Record extracts
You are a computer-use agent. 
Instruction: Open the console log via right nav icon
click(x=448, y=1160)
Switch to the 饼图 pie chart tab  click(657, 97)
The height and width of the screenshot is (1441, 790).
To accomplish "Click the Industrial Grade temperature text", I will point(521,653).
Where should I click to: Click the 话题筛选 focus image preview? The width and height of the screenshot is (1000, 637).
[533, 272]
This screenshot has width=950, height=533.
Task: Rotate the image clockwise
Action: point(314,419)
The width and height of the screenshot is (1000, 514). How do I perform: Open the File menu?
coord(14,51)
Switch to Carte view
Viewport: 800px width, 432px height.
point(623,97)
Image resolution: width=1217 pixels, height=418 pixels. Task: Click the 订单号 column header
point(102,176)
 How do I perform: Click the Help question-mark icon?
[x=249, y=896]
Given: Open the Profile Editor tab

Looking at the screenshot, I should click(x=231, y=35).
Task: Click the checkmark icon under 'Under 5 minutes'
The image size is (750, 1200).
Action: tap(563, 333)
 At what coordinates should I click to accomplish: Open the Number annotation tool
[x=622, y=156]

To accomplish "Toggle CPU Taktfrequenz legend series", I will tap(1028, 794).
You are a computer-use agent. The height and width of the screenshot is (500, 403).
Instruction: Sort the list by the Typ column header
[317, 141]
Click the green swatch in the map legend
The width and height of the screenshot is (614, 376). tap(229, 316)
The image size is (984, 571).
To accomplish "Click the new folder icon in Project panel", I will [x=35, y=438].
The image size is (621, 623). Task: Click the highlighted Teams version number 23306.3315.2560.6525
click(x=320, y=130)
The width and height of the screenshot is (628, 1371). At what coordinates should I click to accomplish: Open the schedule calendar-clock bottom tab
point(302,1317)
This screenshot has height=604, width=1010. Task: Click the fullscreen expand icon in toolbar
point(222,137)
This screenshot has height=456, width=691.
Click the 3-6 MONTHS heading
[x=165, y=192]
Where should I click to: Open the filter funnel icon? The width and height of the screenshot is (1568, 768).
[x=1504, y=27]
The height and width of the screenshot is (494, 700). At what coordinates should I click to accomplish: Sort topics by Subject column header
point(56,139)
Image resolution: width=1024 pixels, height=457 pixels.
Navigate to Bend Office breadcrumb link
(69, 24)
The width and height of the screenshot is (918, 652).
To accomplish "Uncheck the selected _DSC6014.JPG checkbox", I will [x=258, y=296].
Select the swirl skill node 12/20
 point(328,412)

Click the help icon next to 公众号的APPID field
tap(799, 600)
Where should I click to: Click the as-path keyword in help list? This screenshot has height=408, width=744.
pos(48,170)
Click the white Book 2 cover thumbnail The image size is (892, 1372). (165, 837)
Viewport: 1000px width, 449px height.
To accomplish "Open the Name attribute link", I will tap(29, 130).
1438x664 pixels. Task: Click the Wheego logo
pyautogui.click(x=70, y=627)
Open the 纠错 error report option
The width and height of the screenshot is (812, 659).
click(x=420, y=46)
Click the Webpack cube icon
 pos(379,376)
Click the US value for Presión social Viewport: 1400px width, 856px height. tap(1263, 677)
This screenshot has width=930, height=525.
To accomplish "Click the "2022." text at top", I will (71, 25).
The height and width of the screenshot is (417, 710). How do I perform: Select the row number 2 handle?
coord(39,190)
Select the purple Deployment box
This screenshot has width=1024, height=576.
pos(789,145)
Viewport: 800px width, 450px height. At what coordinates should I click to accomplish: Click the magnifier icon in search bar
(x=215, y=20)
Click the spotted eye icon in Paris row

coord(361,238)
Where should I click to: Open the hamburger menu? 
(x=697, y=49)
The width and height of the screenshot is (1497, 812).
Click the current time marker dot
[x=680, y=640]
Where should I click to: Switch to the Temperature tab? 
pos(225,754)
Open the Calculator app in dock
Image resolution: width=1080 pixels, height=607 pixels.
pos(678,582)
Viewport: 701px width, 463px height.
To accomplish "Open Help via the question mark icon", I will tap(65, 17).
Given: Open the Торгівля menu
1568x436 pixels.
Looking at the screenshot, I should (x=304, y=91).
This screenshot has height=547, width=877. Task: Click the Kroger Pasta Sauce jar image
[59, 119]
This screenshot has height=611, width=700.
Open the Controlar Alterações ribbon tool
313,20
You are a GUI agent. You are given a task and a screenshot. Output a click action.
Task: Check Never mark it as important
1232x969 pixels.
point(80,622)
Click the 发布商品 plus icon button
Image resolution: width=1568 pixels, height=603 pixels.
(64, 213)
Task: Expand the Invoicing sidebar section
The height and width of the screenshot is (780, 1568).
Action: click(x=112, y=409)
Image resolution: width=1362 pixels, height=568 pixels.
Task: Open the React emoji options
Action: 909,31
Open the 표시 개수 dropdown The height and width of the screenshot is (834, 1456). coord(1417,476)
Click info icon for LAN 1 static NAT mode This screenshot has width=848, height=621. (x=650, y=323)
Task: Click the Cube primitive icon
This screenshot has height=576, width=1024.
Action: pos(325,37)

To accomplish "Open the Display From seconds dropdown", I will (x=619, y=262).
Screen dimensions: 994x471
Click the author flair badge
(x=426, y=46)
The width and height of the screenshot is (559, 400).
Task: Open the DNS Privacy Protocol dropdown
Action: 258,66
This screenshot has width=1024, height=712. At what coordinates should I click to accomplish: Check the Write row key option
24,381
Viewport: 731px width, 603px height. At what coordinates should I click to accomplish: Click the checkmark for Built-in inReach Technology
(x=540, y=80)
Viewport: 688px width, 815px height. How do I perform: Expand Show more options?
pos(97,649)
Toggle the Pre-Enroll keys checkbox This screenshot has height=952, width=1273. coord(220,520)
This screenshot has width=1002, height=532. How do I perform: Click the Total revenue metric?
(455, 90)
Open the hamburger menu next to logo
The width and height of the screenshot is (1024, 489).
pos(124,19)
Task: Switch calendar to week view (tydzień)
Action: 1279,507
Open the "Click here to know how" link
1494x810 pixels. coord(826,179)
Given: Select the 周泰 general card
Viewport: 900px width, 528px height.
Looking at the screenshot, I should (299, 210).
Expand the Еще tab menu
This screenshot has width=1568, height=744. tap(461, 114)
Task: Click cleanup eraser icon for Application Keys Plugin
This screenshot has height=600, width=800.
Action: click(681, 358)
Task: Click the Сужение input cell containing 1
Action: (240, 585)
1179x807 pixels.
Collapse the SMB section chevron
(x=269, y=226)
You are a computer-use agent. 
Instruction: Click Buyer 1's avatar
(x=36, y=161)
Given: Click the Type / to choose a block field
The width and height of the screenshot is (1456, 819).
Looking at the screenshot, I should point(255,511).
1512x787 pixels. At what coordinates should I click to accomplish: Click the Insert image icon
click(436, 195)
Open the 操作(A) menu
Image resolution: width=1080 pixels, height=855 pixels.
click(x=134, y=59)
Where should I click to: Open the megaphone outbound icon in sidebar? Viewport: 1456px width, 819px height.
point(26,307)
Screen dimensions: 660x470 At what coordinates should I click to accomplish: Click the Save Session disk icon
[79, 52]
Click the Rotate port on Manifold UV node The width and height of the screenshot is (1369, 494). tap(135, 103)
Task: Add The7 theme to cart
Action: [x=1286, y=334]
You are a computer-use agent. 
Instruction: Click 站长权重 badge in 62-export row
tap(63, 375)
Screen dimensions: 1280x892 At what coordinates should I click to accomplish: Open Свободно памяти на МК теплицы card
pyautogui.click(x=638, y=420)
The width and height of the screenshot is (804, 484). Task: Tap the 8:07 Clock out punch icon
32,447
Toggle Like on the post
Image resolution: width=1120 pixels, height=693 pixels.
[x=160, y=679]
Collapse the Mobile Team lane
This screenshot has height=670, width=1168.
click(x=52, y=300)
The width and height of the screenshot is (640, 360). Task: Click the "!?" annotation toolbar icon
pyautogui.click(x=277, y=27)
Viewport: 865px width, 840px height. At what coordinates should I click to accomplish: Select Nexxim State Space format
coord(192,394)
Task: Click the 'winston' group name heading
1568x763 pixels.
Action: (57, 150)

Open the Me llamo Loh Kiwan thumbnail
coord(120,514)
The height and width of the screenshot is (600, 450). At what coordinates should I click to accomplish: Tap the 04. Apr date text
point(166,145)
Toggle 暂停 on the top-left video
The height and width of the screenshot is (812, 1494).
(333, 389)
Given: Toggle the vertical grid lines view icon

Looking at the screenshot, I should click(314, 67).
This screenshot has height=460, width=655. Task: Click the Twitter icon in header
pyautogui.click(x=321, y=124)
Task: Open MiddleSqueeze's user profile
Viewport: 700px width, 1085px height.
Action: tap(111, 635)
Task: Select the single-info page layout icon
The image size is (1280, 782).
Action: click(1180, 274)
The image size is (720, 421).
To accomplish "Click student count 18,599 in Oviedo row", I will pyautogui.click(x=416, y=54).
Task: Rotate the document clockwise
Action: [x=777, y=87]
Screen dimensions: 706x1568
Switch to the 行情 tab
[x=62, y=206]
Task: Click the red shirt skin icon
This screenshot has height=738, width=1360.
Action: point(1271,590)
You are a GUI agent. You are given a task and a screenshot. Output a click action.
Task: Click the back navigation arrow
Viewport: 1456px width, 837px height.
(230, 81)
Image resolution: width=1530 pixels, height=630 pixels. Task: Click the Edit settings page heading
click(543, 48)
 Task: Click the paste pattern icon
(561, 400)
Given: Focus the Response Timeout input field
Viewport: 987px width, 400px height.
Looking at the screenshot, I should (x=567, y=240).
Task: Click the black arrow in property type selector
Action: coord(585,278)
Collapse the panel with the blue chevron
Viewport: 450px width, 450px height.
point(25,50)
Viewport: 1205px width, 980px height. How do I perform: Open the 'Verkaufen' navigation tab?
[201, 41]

Task goal
In how many lines of the data does the string "info" appear? Only the number should be given.

Answer to this problem
2